*** Given records ***

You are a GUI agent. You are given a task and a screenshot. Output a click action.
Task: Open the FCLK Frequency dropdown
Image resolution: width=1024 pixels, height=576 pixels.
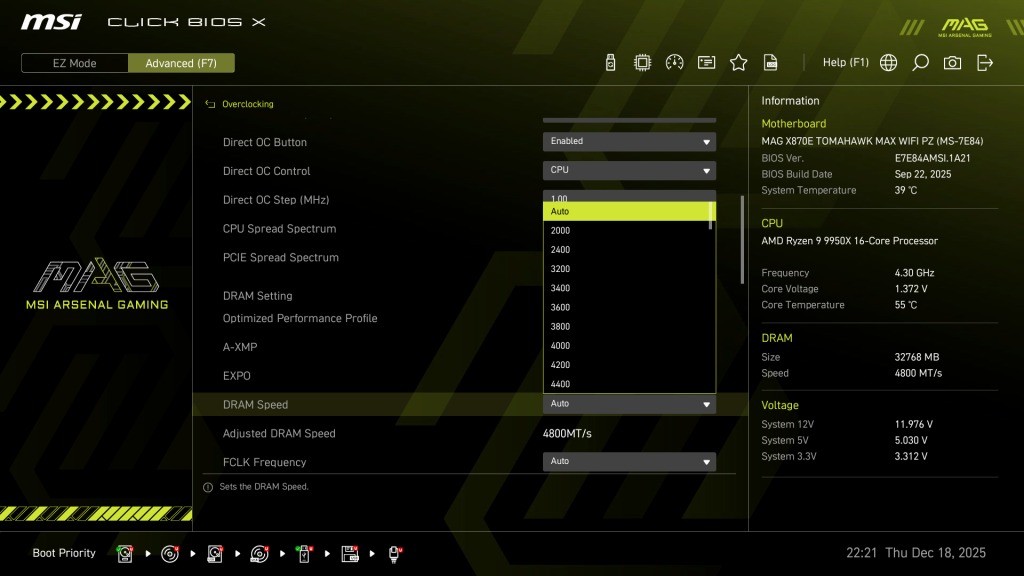click(629, 461)

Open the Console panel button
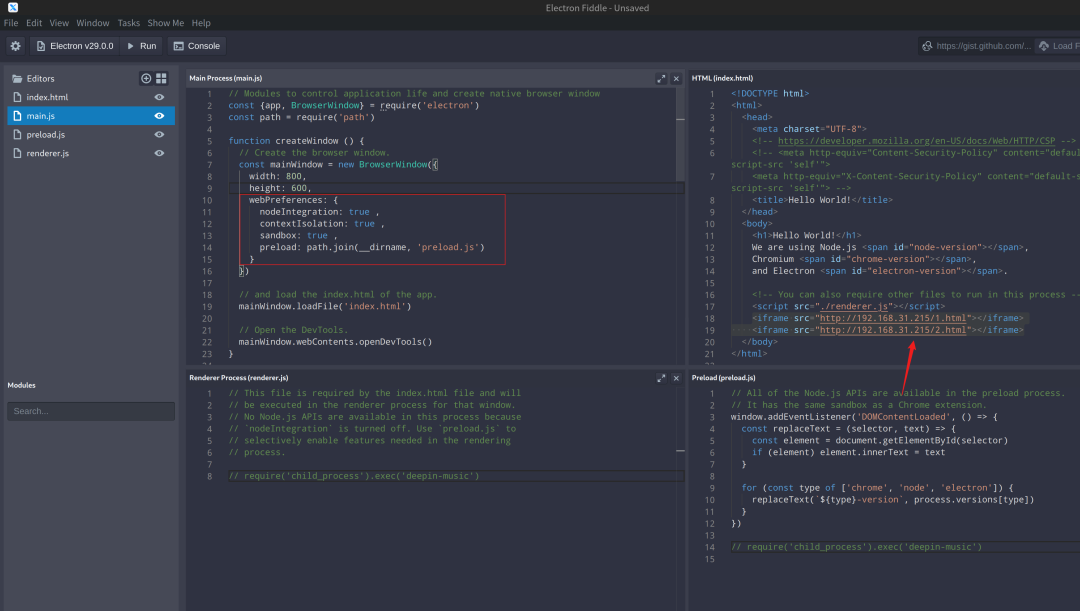(196, 46)
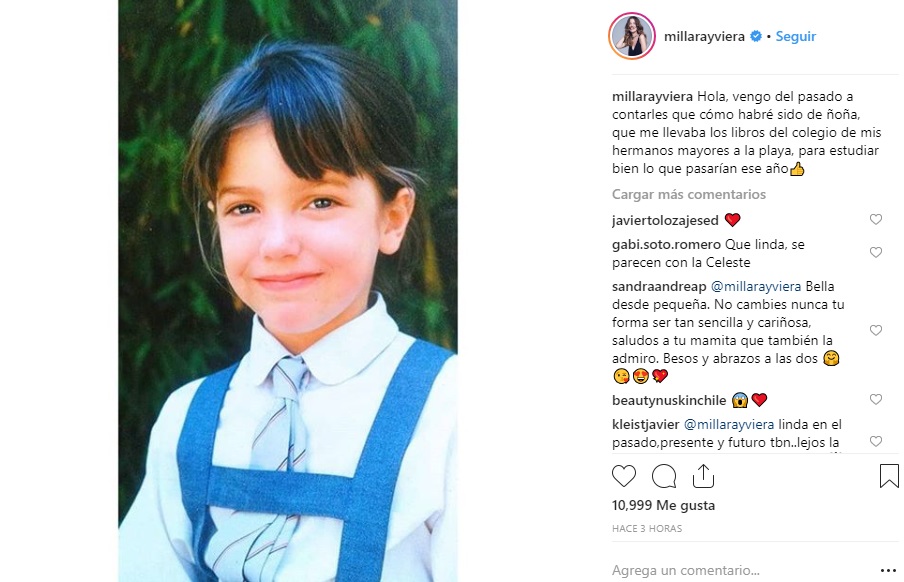Open the sandraandreap commenter profile
This screenshot has height=582, width=904.
pos(659,285)
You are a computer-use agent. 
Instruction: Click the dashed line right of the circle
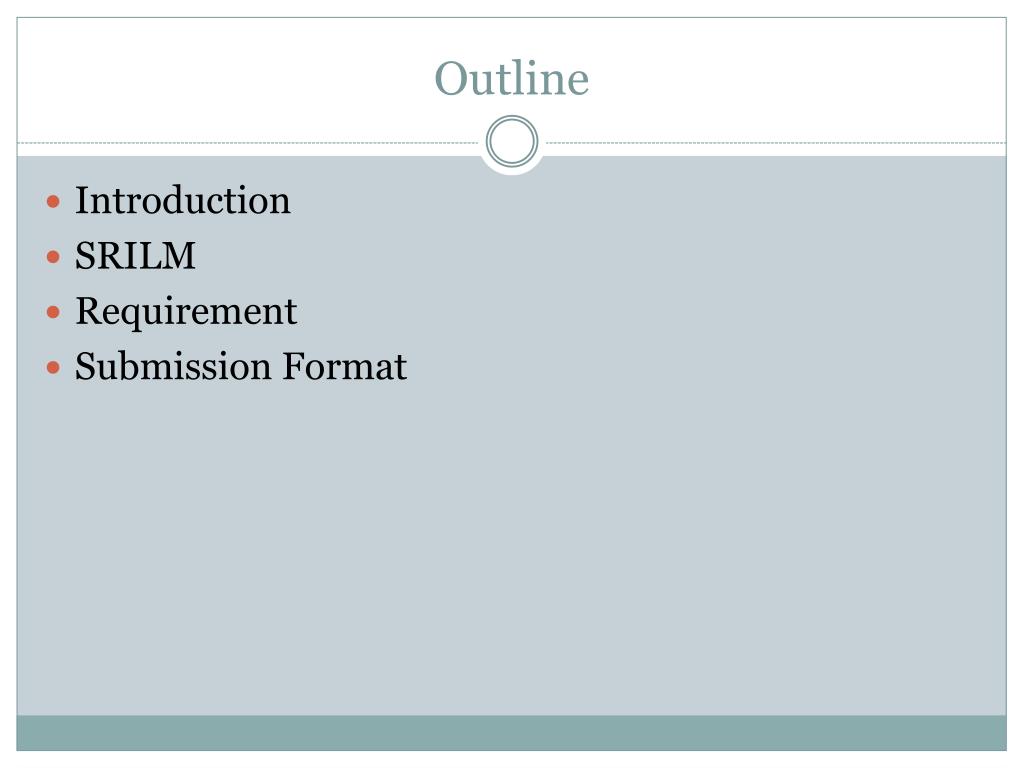point(776,142)
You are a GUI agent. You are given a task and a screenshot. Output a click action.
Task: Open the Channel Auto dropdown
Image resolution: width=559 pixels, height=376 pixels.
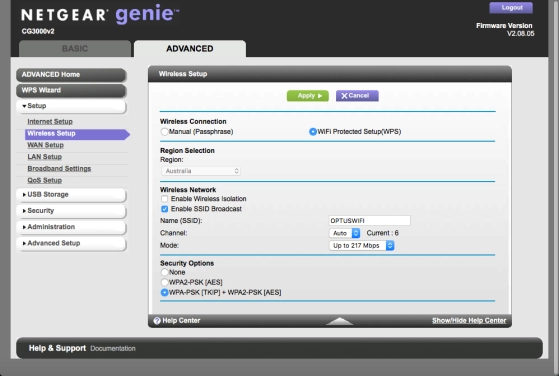click(x=344, y=233)
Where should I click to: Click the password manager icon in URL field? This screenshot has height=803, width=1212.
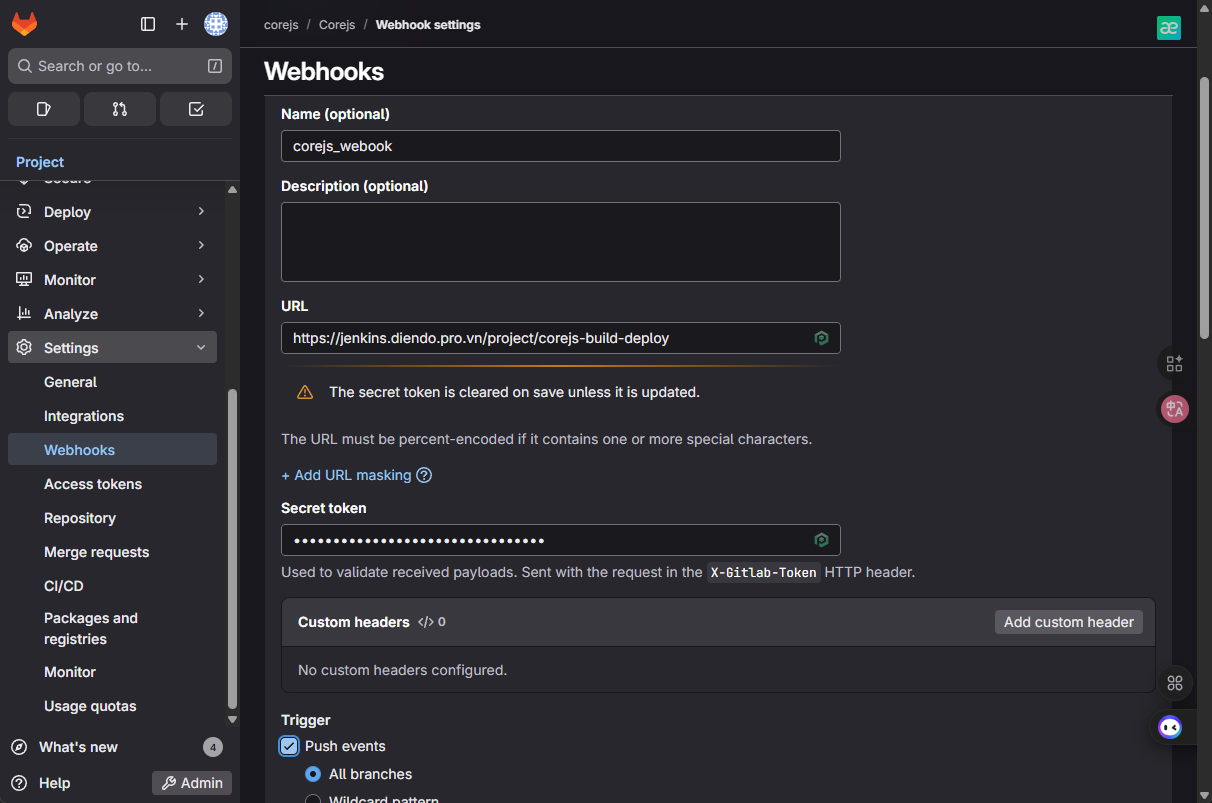[x=821, y=338]
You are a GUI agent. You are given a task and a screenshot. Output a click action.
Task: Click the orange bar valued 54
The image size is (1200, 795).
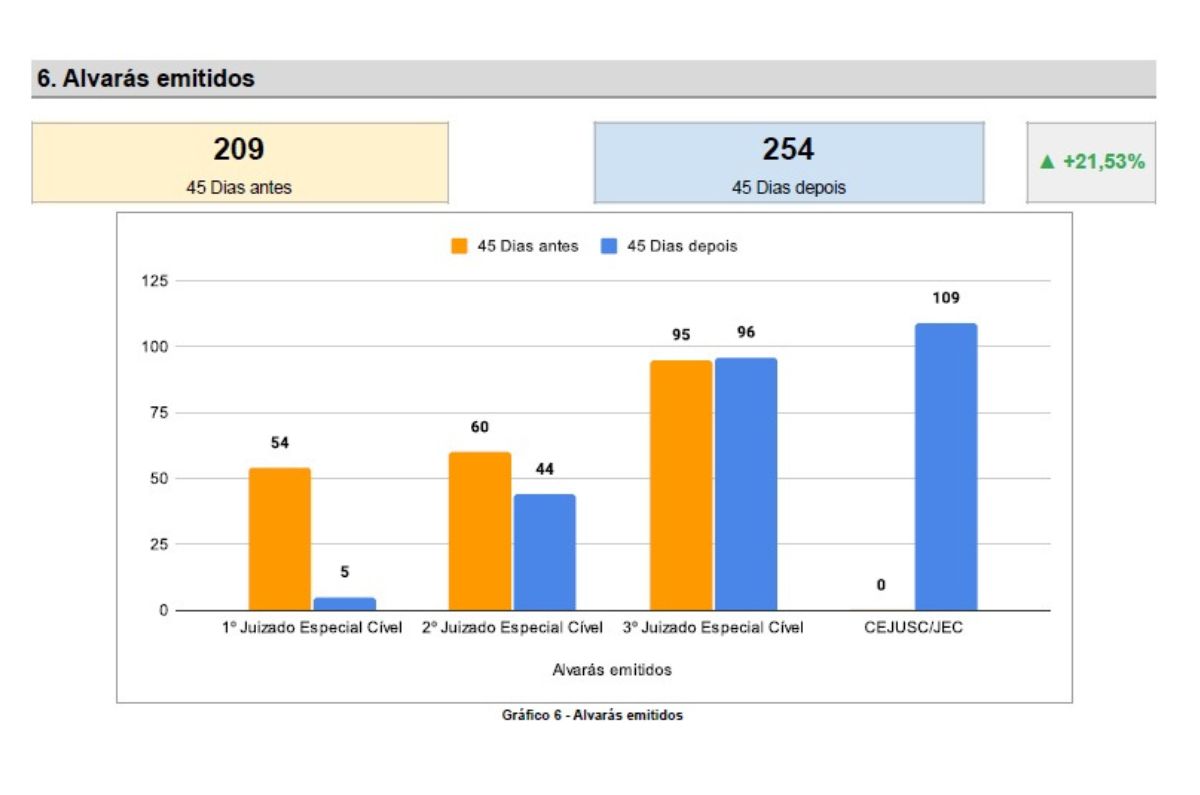(280, 539)
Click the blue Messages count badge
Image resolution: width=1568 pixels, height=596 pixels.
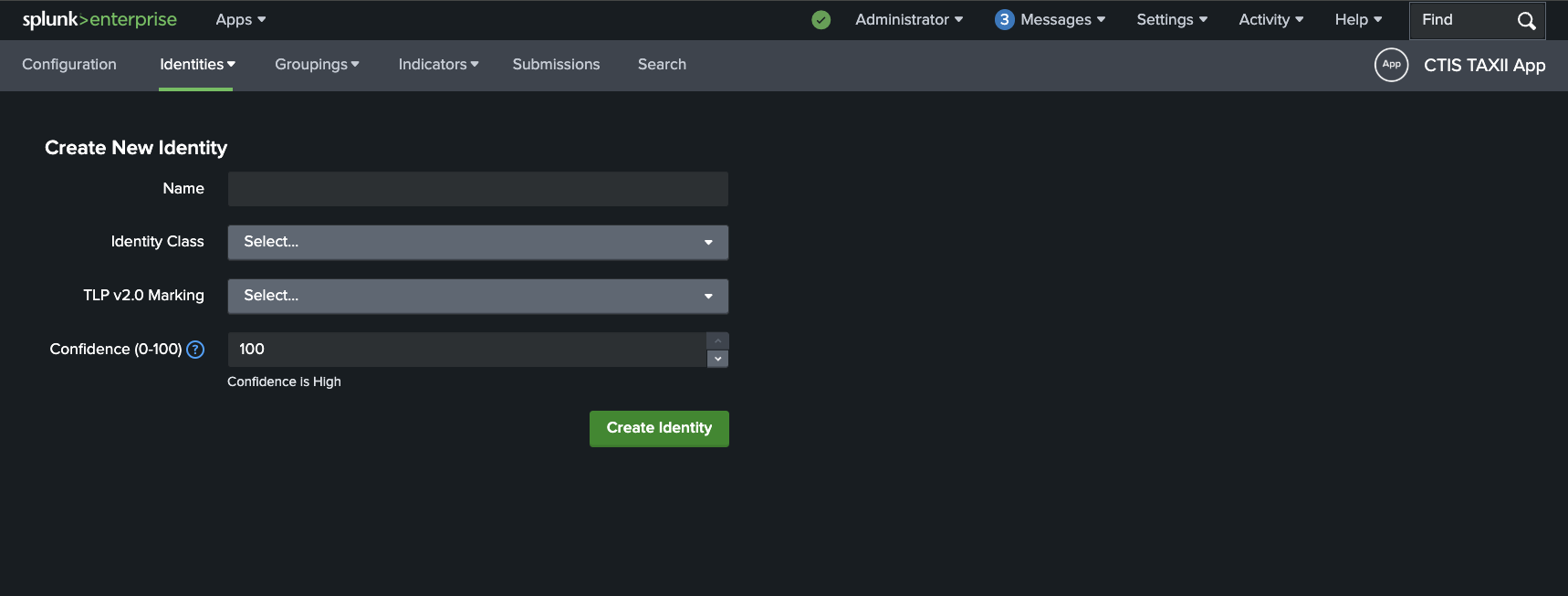click(1004, 20)
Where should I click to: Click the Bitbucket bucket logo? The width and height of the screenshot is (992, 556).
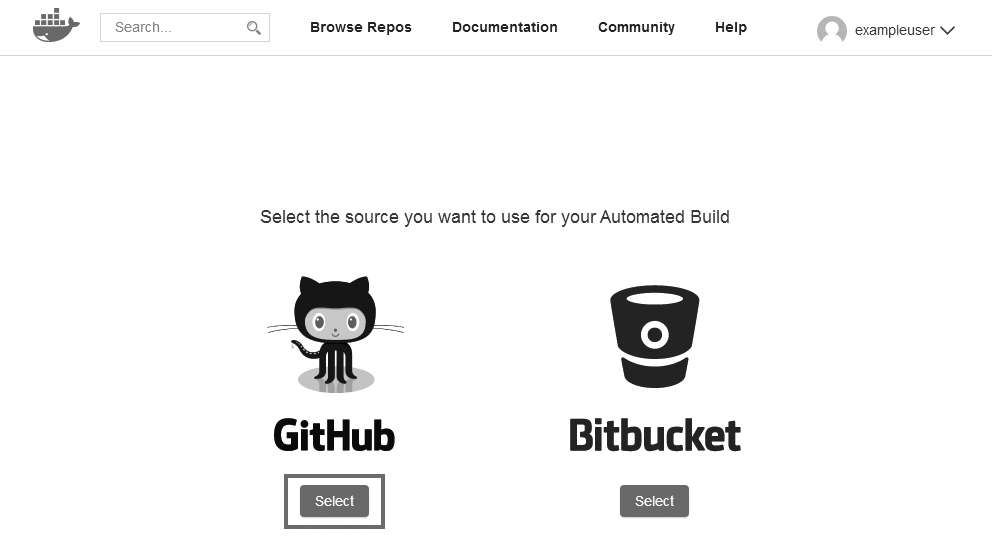tap(654, 336)
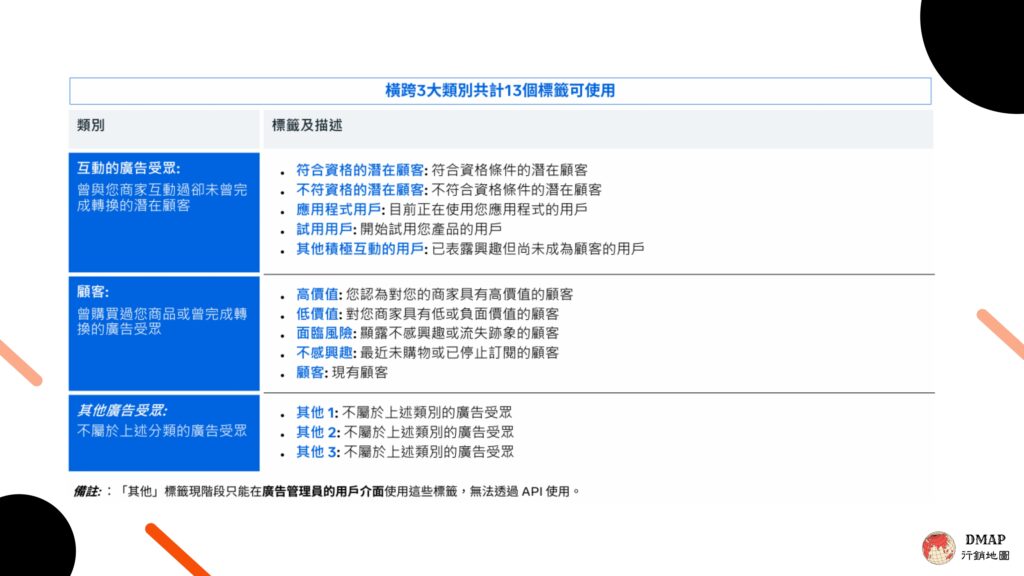Click the 顧客 blue category cell
The height and width of the screenshot is (576, 1024).
pyautogui.click(x=164, y=333)
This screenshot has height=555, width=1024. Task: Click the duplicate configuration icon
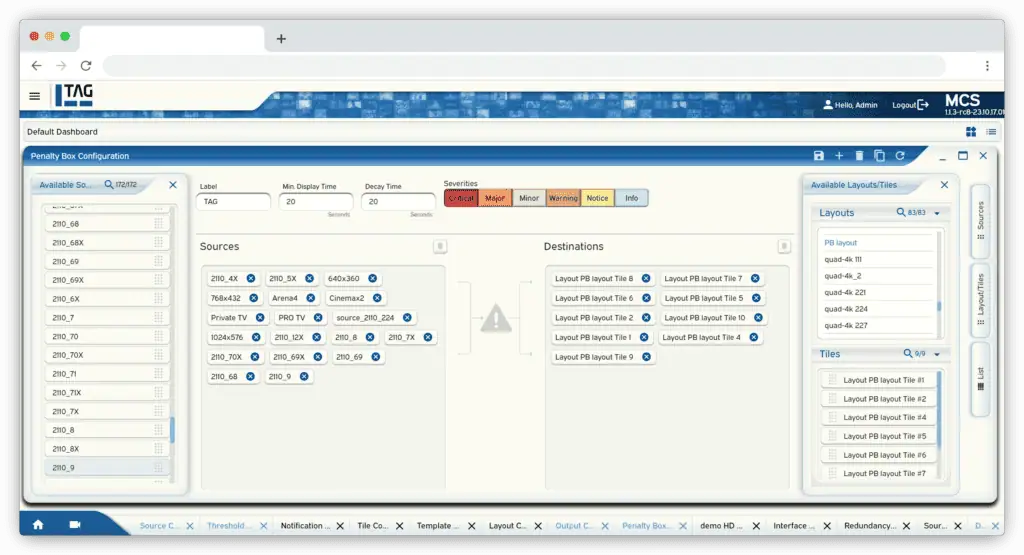(879, 156)
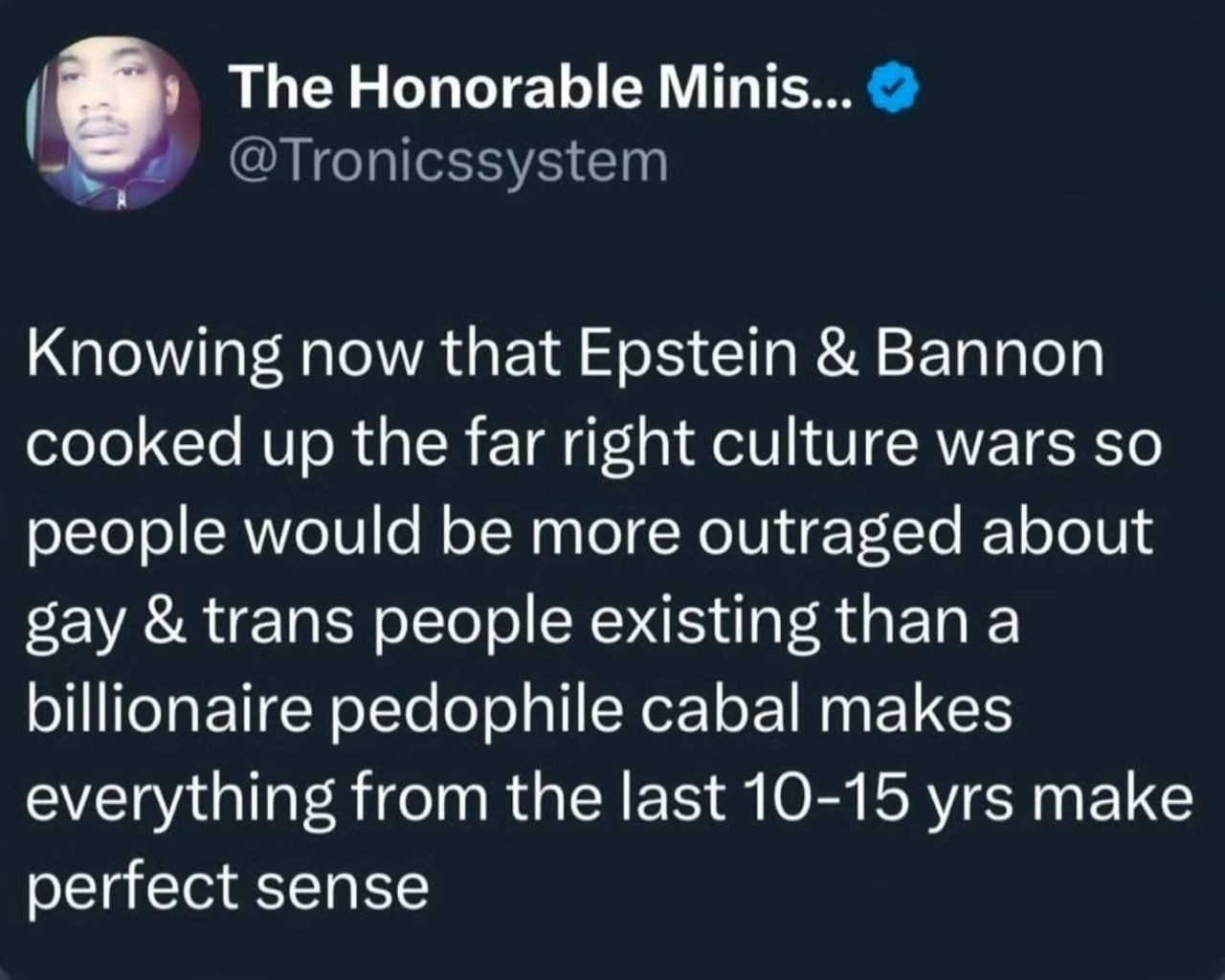The image size is (1225, 980).
Task: Click the phrase "perfect sense" ending the tweet
Action: click(227, 889)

***

Instructions for the task
Every line of the listing above is to be set down verbatim, without the pictures.

Task answer
You are a GUI agent. You are given a task and a screenshot. Output a click action.
Task: Open the FCLK Frequency dropdown
Image resolution: width=1024 pixels, height=576 pixels.
click(629, 461)

Open the Console panel button
(196, 46)
Open the sandraandreap commenter profile
This screenshot has height=582, width=904.
pos(659,285)
You are a computer-use agent. 
Instruction: Click the dashed line right of the circle
point(776,142)
You are a GUI agent. You are given a task and a screenshot. Output a click action.
Task: Open the Channel Auto dropdown
Image resolution: width=559 pixels, height=376 pixels.
click(x=344, y=233)
Where should I click to: Click the password manager icon in URL field? This screenshot has height=803, width=1212.
[x=821, y=338]
You are a GUI agent. You are given a task and a screenshot. Output a click action.
Task: Click the orange bar valued 54
The image size is (1200, 795).
(280, 539)
Click the blue Messages count badge
Image resolution: width=1568 pixels, height=596 pixels.
click(1004, 20)
Where should I click to: Click the Bitbucket bucket logo? The width and height of the screenshot is (992, 556).
tap(654, 336)
Click the 顧客 blue category cell
The height and width of the screenshot is (576, 1024).
pyautogui.click(x=164, y=333)
This screenshot has height=555, width=1024. Task: Click the duplicate configuration icon
(879, 156)
The image size is (1225, 980).
Task: Click the phrase "perfect sense" ending the tweet
Action: click(227, 889)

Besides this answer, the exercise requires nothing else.